Not saying that’s what happened here, only that someone appearing to be looking around doesn’t necessarily mean there’s a person inside that body choosing to do so.
Personal source: I saw a beloved family member appear to look around, even while an EEG showed that there was zero activity in the parts of her hurt brain that we’d think of as “her”. It’s terrible to behold. But yes, it can also be just a common reflex.
(I have zero intent to defend the hospital. I’m replying to that 1 specific thing you said, but am absolutely not saying the hospital was in the right.)
Regardless, a vegetative state is never a qualifiable reason for harvesting organs! The person is still alive. At the very least, the person should naturally be allowed to die. If they have family, their permission also matters.
P.S. Ambien (zolpidem) is a well studied drug to help treat a vegetative state. There may also exist other such drugs.
Just, from personal experience, looking around doesn’t have to mean “hey guys, what’s up?” I’d give all the world to make it so.
That’s the kind of thing I’m totally willing to discuss in detail in a more private setting, but that’s about as far as I’ll go here.
Except to add, fuck lupus. Miss ya, sis.
If I’m not coming back, use whatever parts of me can help someone else. But, uh, make sure I’m actually gone first plz thx.
1) developed counties
2) developing counties
3) the USA
It varies state by state but some of the programs are pretty bad, it's no surprise that something like this happened.

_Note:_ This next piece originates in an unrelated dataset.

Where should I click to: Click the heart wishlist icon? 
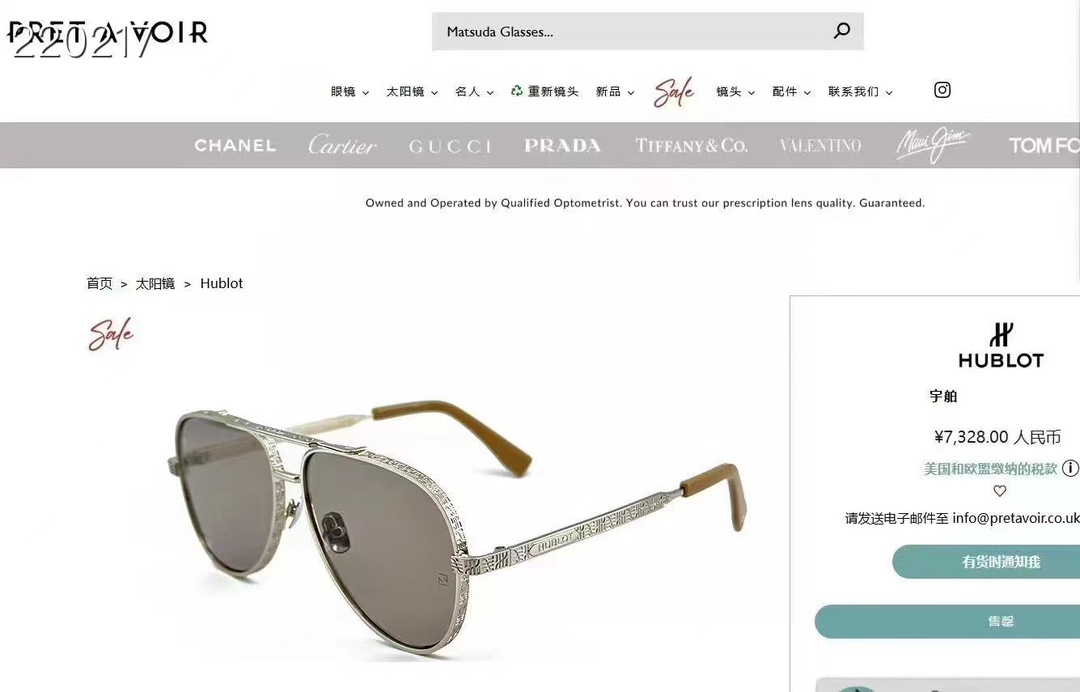pyautogui.click(x=999, y=491)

If highly-credentialed, national medical nonprofits go to Meta or Google and allege something is "misinformation", is that an automatic "yeah sure, we'll suppress it and limit its reach"?
In the alternative: if they look into it, and realize donors will stop registering if these news articles are widely publicized, would they go ahead anyway and censor true facts, out of utilitarian logic? That would be consistent with the ethics reasoning those corporations have used in the past.

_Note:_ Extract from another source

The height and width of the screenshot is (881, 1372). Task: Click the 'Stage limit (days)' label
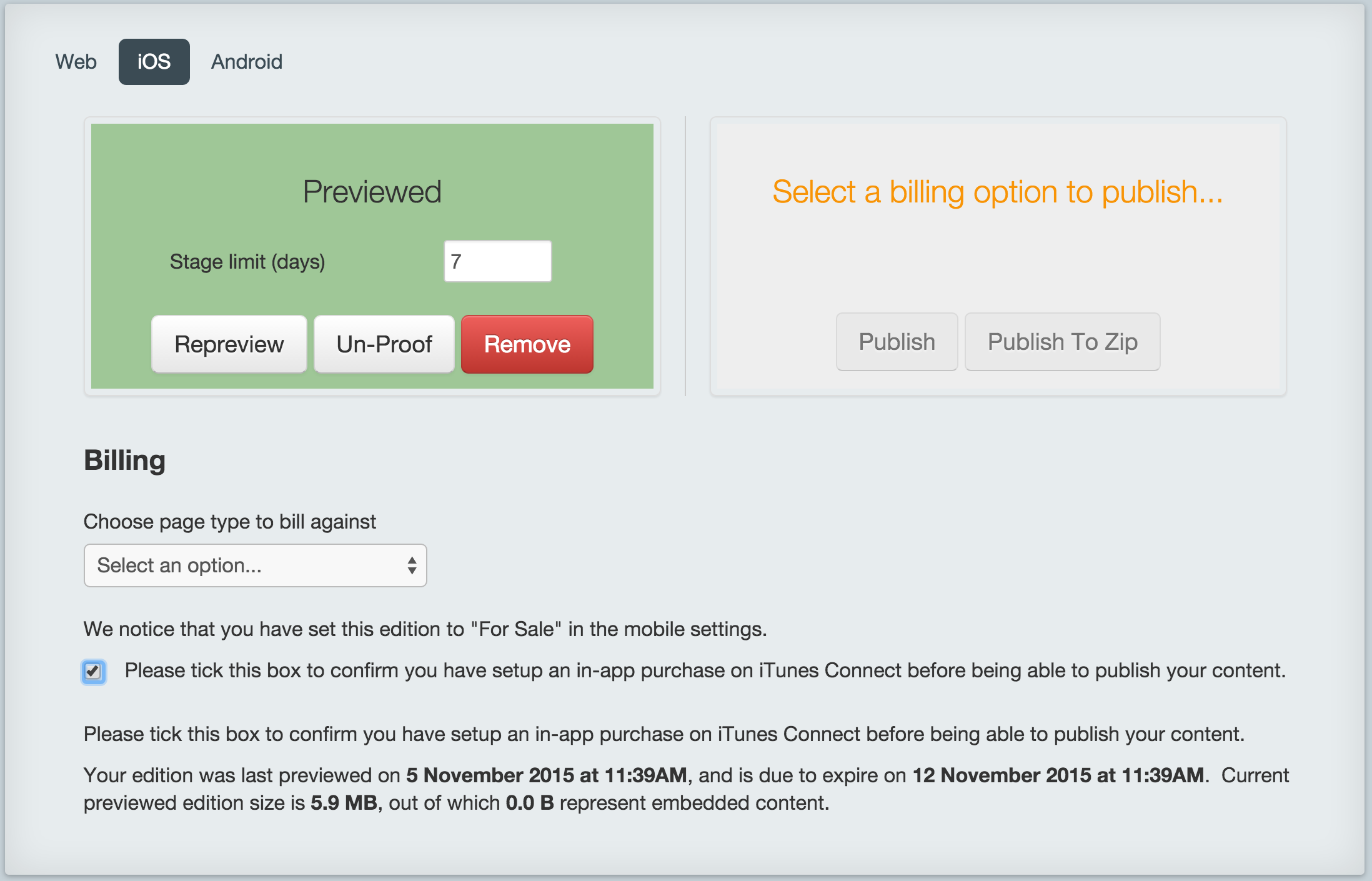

2. Naive utilitarians may think it's ok, because they don't consider second-order effects. If you do consider second-order effects, then even for a utilitarian it could only be ok if the world was already in a terrible, untrusting state where people would rather die than go to a doctor without an armed escort.

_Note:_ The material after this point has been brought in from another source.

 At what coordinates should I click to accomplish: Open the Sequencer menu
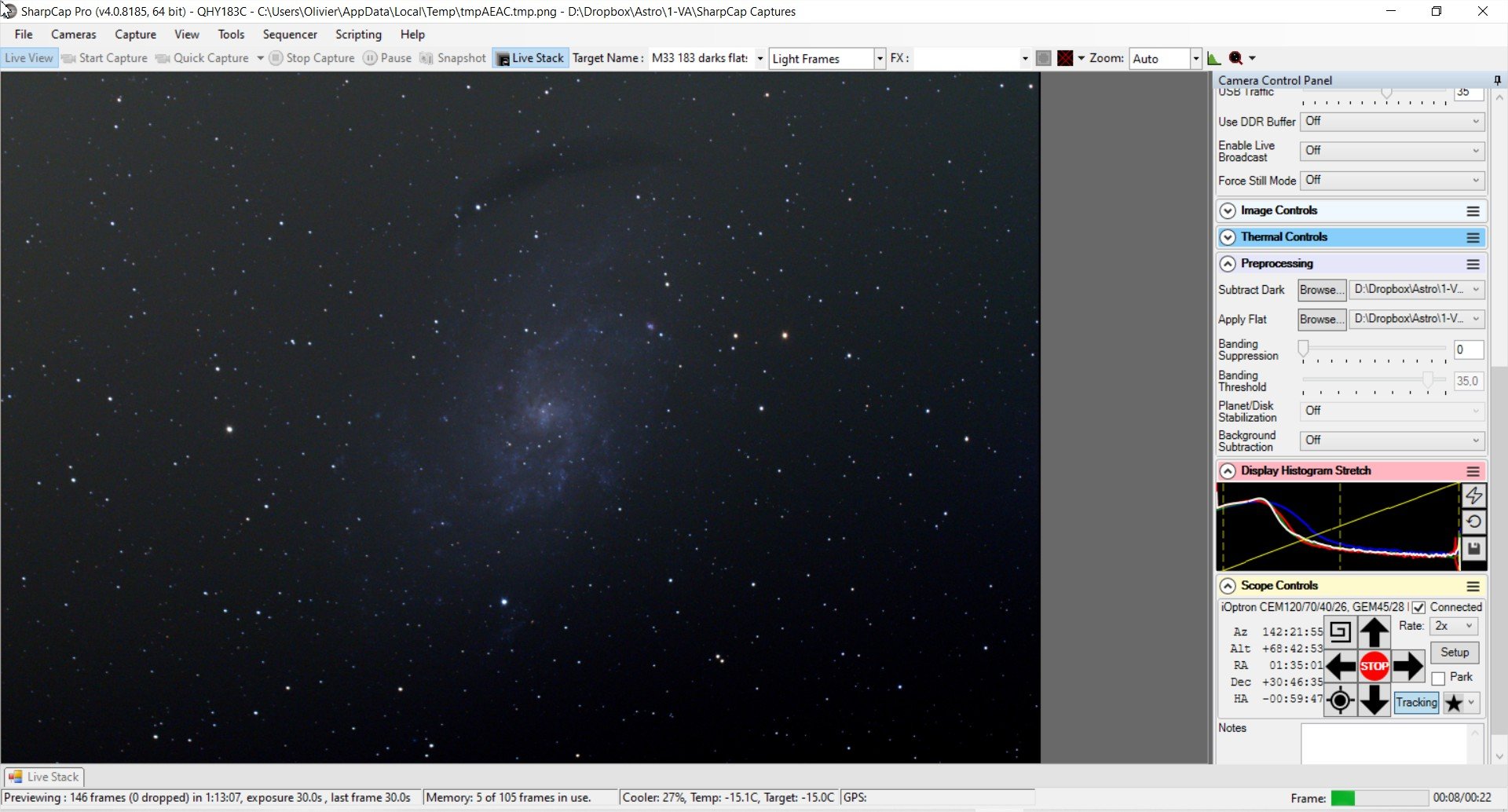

As above, you merely wished for it to not come out into the public view. That's what you meant by "didn't happen again". It's exactly what a criminally minded wannabe murderer would say.
Someone, somewhere, will flip a coin, and then depending on your party you'll have to be either pro-murdering-people-for-their-organs, or anti. People will fight online, friendships will be ruined, families torn apart, and at the end of it there will be fewer organs getting donated, and somehow the same amount of donors getting murdered.
That's why I said, if you're making unrealistic wishes anyway, why not wish for something better? In fact, why not wish for gene therapy that makes people regenerate any injured organ, like Wolverine?
And that's how you gain the trust of potential donors; it's the fault of those who didn't do that earlier if the donors numbers were to drop
"Martin says doctors sedated the patient when he woke up and plans to recover his organs proceeded."
It indicates that they tried to continue the organ retrieval even after learning that the patient is alive.
People like to make all these arguments against an organ market, but the truth is that Organ Procurement Organizations get paid for organs. So there is a market. It's just that the person growing the organs is the only one not getting paid.
OPO: Paid
Hospital: Paid
Surgeon: Paid
Guy Whose Organ It Is: Thank you for you sacrifice. We pray for you, blessed soul. Hero of the Nation. I bow my head to you.
But is it good to sell a kidney to pay for a relative’s medical care because insurance doesn’t cover their condition? How about a piece of liver for a house down payment? Or stop complaining about tuition and donate a lung like your cousin did.
I’ve played Cyberpunk. Selling organs is a big step toward a future I’d prefer not to experience.
And that's not the worst that can happen
OPOs are supposed to be non-profit, anyhow?